Function scale_and_register_data() returns a list of seven data frames:

  • mean_df is a data frame containing mean expression value of each gene and accession for every time point.
  • mean_df_sc is identical to mean_df, with additional column sc.expression_value which the scaled mean expression values.
  • to_shift_df is a processed input data frame ready to be registered.
  • best_shifts is a data frame containing best shift factor for each given stretch.

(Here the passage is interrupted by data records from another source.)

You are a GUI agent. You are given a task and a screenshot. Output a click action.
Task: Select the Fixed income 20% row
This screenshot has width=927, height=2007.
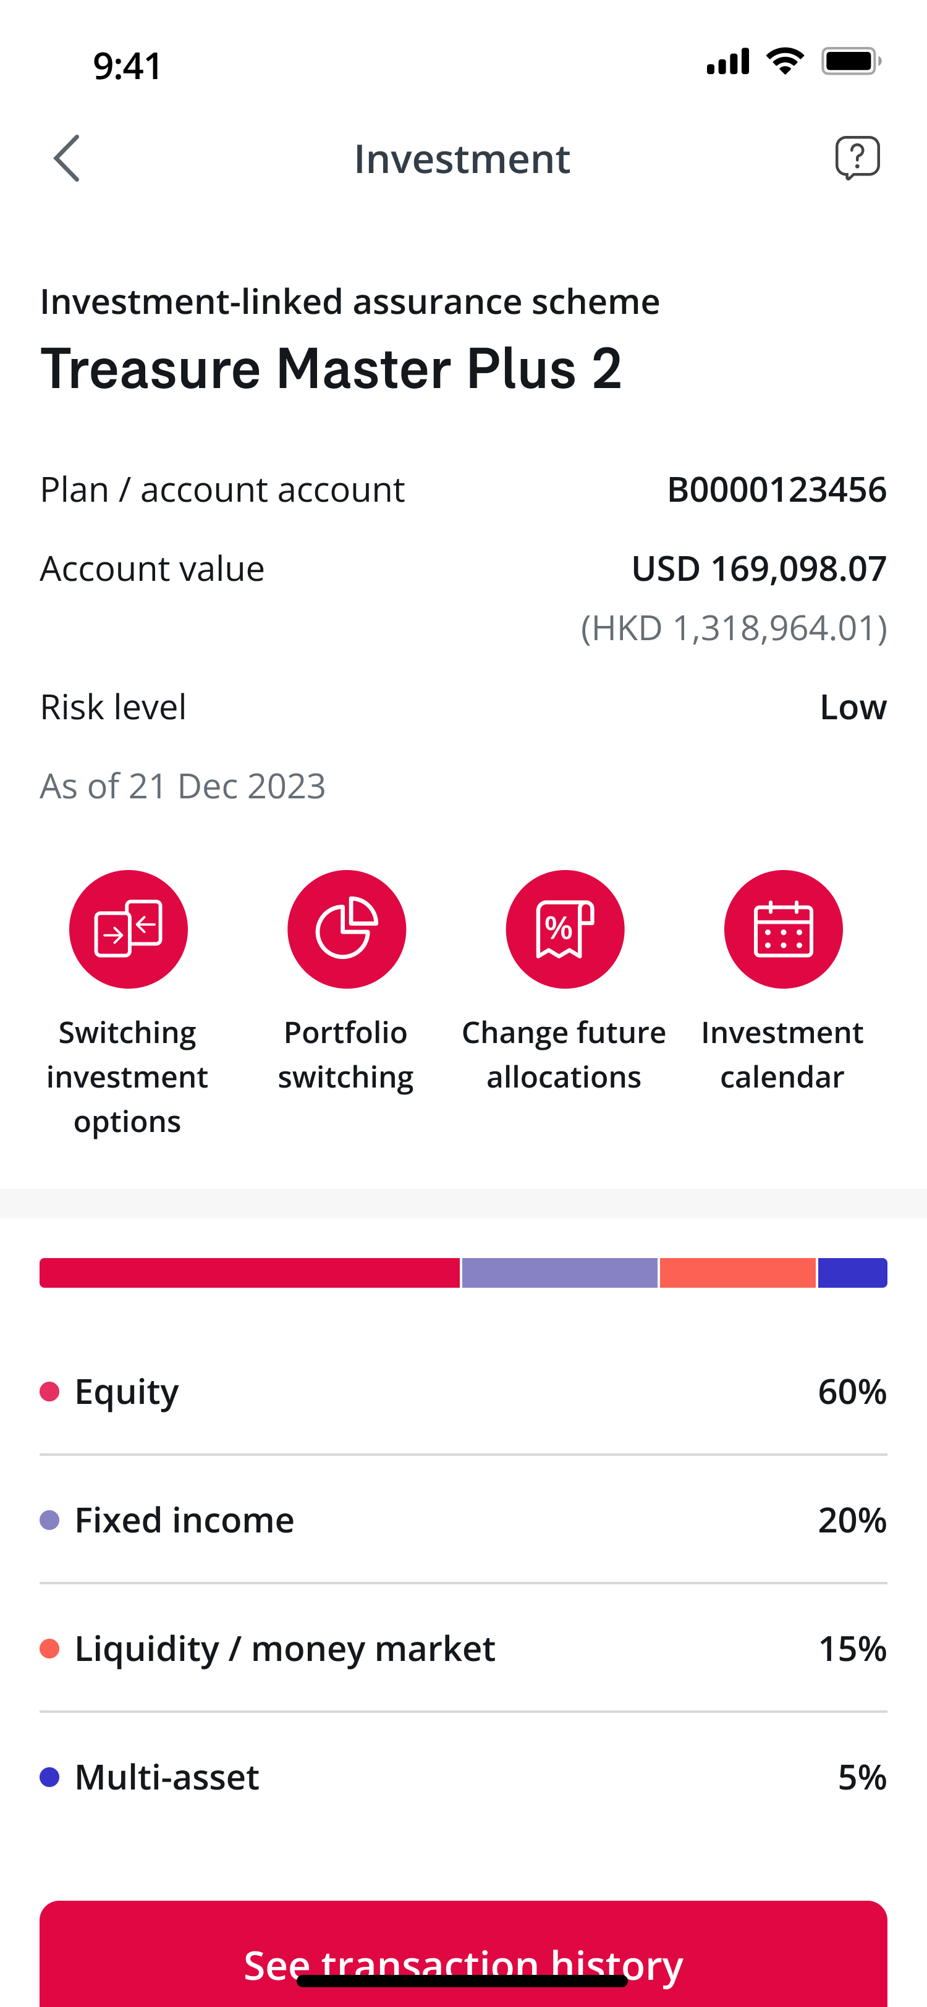pos(463,1520)
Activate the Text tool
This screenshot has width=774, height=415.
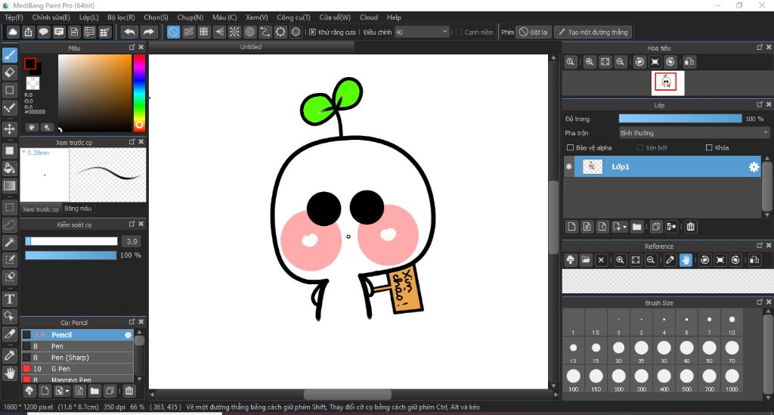point(10,299)
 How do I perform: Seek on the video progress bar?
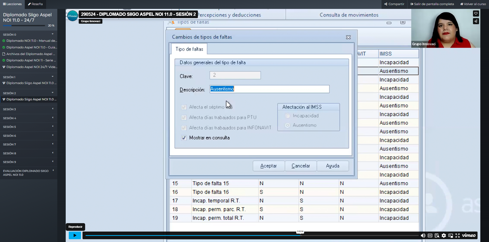[x=229, y=236]

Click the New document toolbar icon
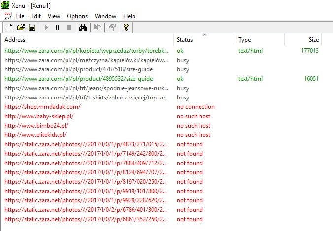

  • shifted_mean_df is the registration result – after stretching and shifting.
  • imputed_mean_df is the imputed registration result.
  • all_shifts_df is a table containing candidates of registration parameters and a score after applying each parameter (stretch and shift factor).
  • model_comparison_df is a table comparing the optimal registration function for each gene (based on all_shifts_df scores) to the model with no registration applied.

These data frame outputs can further be summarised and visualised; see the documentation on the visualising results article.